**PROMPT**
Every line from the one with "Where should I" through the end of the entries below should be written out exactly; the pictures should not.

------------------------

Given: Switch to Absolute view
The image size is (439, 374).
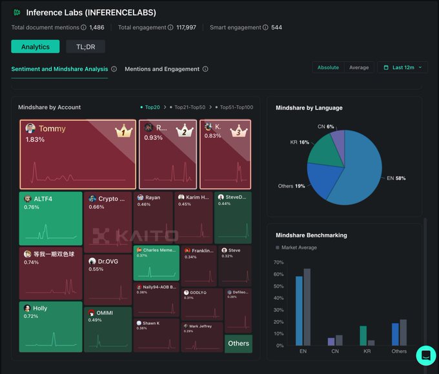Looking at the screenshot, I should pos(327,68).
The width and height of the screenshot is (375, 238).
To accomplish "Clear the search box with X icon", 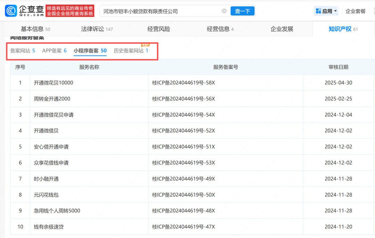I will pos(224,11).
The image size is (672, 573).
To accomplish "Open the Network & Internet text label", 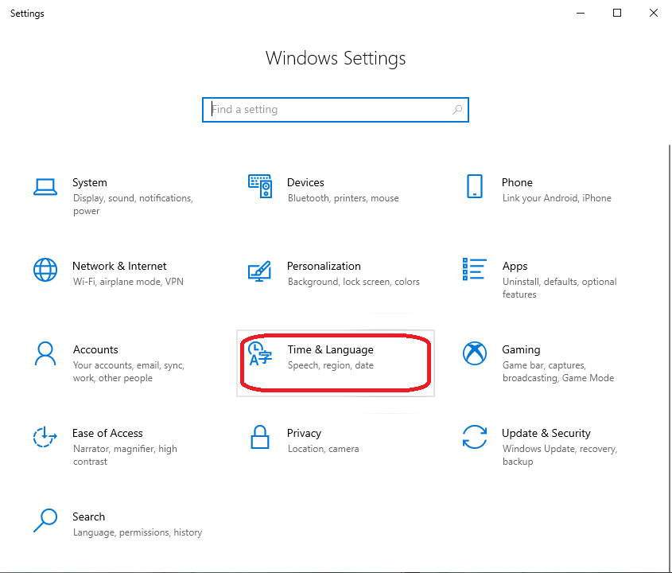I will 119,267.
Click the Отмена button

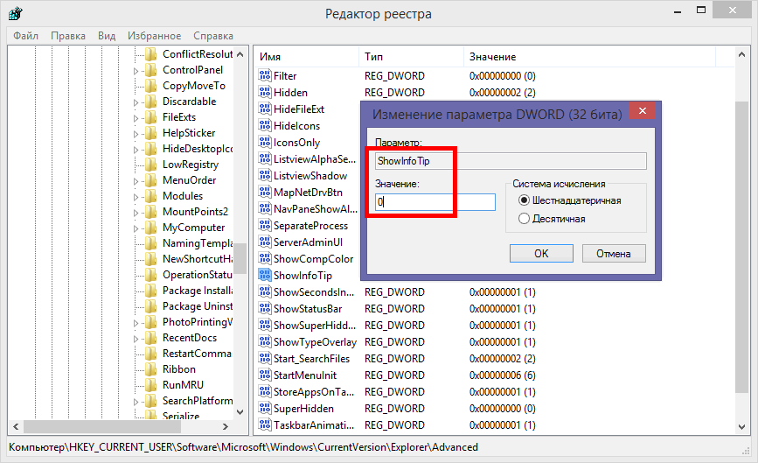coord(613,253)
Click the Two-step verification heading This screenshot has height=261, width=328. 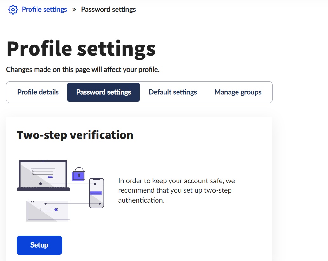[x=75, y=135]
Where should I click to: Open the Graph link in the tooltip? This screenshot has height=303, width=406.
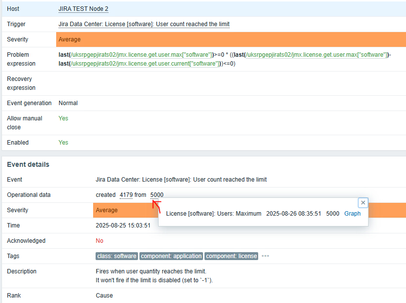(x=352, y=214)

------------------------

**THE ANSWER**
Where should I click to: Open the Graph link in the tooltip? This screenshot has height=303, width=406.
(x=352, y=214)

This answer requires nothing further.